Oswald filled two small glasses with calvados and sat down with a sigh. He raised his pale eyes towards Adamsberg and drank it off.

‘Good health.'

‘Thanks.'

‘Want me to tell you something?'

He's going to tell me anyway, thought Adamsberg.

‘This is the first time an outsider's been let take the antlers out of the district. I've seen it all now.'

‘Seen it all' is a bit much, thought Adamsberg. But obviously this business with the stag was serious.
‘They were offered to you, you yourself gripped the knife.'
The
commissaire
was both surprised and annoyed at himself for having memorised one of Veyrenc's lines of verse.

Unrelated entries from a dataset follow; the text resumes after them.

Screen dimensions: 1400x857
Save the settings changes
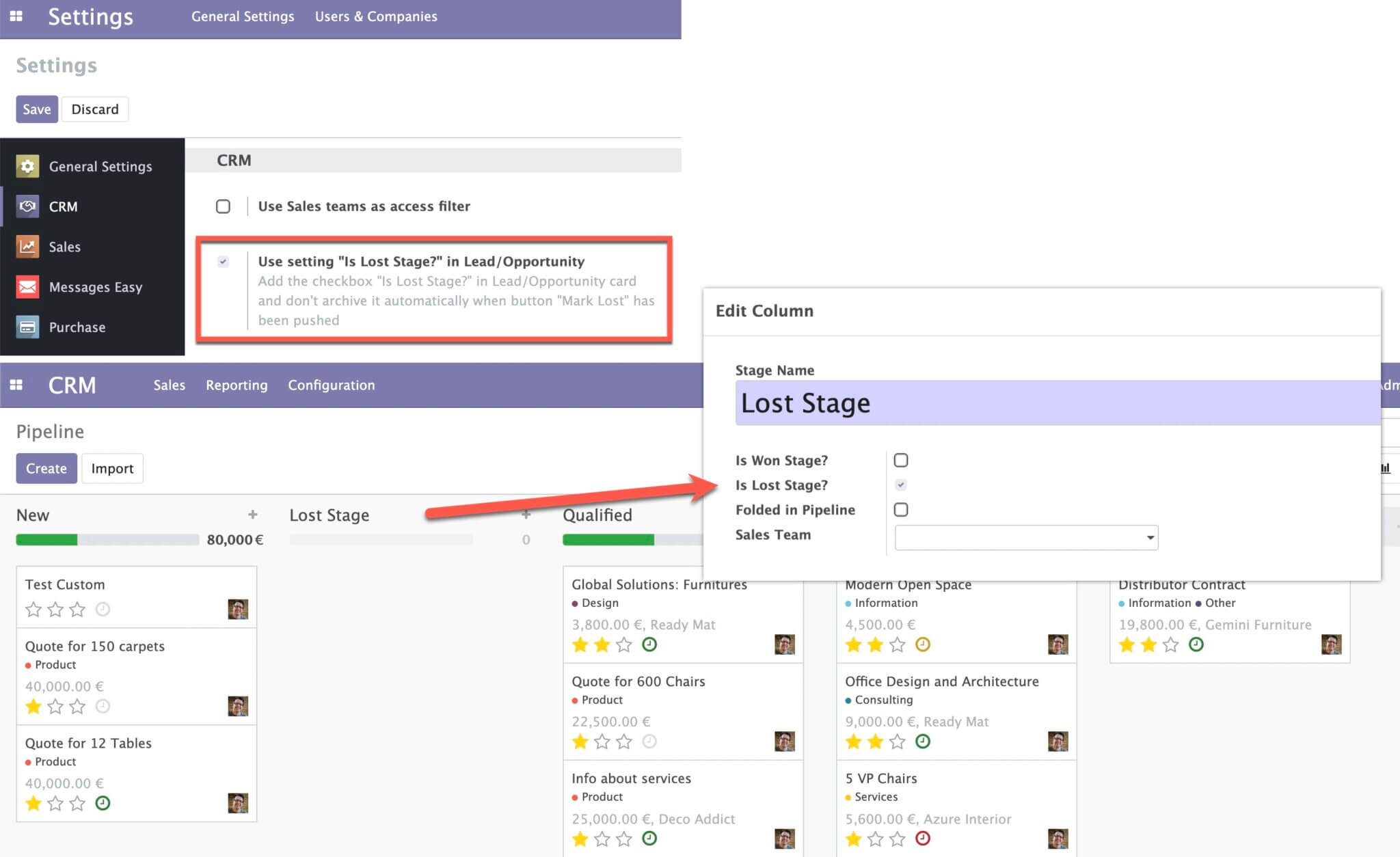tap(36, 109)
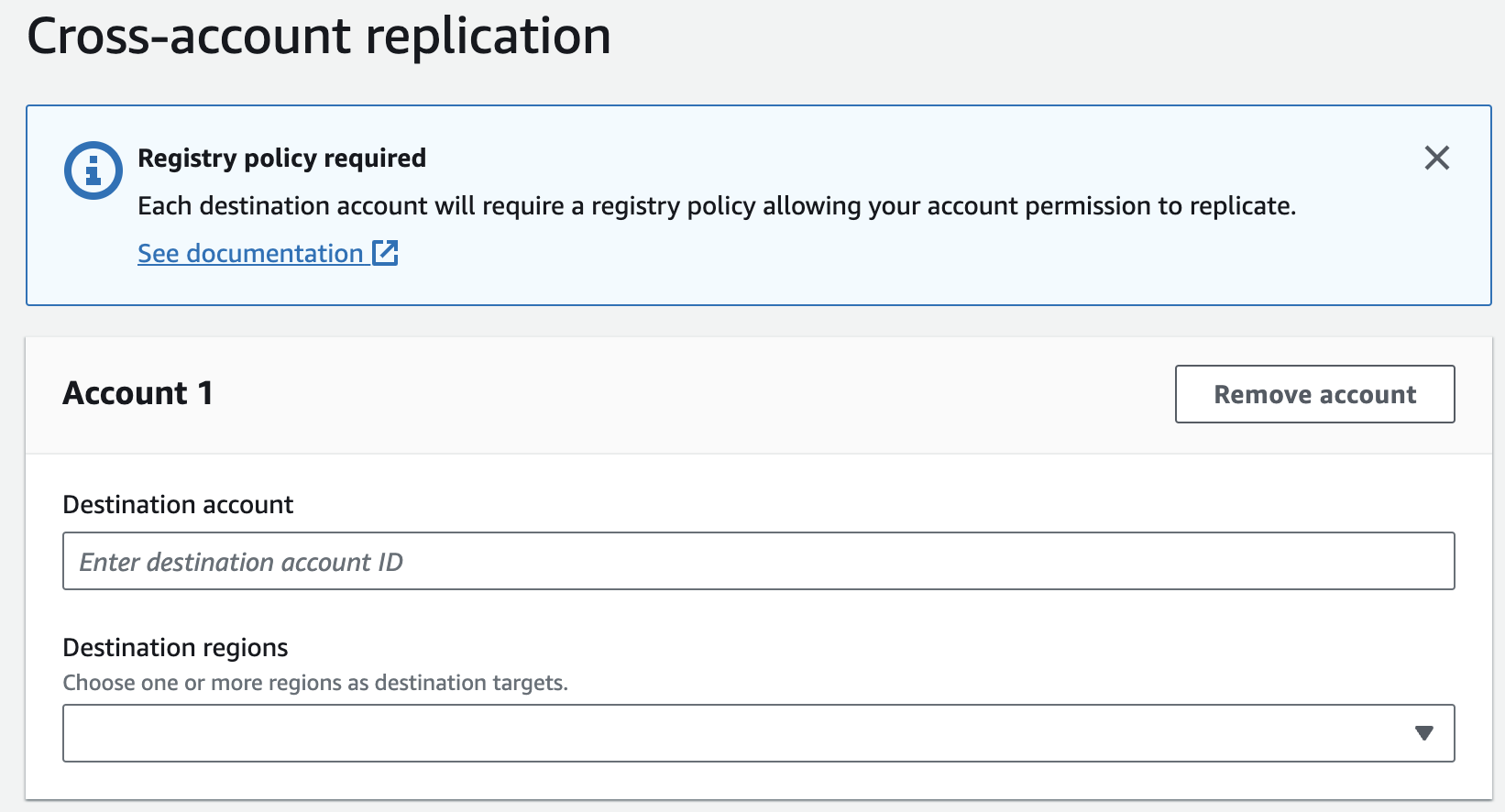
Task: Click the 'Enter destination account ID' placeholder text
Action: point(241,562)
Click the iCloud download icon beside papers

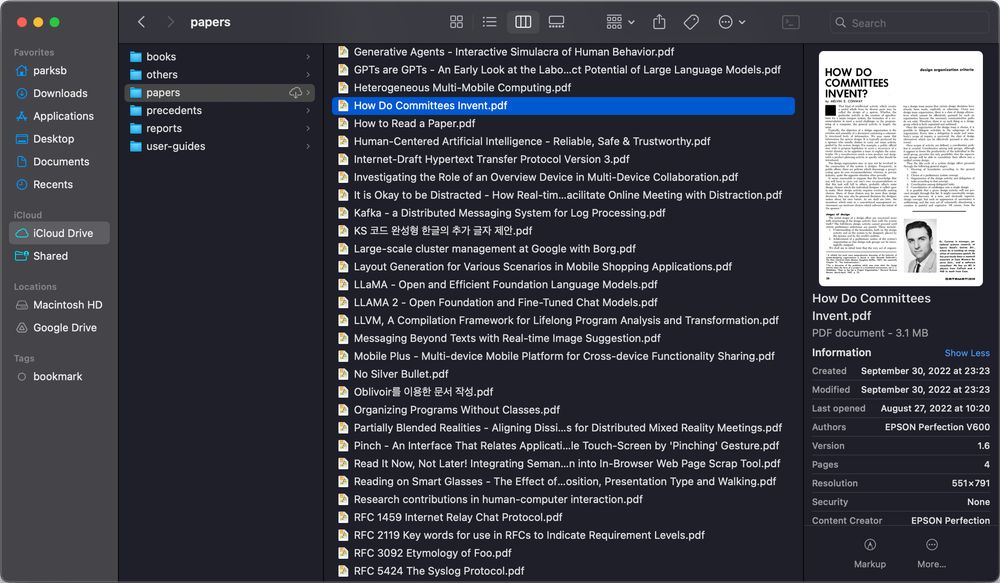click(x=295, y=93)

‘Does it bother you if I take them?' he asked.

Faced with a direct and intimate question, Oswald gave an oblique anwer.

‘It's like this. Robert, he must have a deal of respect for you, do a thing like that. Then again, I suppose he knows what he's doing. He doesn't make mistakes, as a rule.'

‘So it's not so bad, then?' said Adamsberg, with a smile.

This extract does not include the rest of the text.